-- Stored data follows --

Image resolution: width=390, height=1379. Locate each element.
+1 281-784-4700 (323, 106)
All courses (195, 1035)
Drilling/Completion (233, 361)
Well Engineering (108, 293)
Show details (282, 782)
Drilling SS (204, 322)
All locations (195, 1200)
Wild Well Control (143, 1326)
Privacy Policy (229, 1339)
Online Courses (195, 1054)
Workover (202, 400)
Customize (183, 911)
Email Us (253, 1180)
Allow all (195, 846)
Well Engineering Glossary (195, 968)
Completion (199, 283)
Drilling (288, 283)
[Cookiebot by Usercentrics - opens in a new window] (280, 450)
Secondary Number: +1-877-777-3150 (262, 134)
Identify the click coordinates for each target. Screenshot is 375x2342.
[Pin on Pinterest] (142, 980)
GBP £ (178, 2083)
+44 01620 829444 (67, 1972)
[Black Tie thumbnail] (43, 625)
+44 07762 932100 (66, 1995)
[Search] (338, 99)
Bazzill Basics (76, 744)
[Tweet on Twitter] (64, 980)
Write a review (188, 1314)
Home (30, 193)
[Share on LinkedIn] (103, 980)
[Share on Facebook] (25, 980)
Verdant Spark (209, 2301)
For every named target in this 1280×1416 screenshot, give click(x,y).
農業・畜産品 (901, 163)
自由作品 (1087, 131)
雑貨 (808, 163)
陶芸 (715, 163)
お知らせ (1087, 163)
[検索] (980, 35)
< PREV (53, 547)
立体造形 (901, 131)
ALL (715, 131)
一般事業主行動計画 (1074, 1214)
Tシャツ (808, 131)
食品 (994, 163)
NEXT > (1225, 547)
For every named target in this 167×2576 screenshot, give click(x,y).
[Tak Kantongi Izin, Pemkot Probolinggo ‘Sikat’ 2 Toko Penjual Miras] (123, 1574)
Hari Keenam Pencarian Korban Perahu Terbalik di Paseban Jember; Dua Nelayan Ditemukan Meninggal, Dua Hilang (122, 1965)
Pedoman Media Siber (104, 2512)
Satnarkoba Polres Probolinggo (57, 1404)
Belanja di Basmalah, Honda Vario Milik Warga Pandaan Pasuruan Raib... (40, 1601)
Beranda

-- Stored data concluded --

Pick every line from the listing holding the string "named", and copy it.

Answer space>
For every named target in this 1280×1416 screenshot, give click(x,y).
For every named target in this 167×2576 screenshot, give click(x,y).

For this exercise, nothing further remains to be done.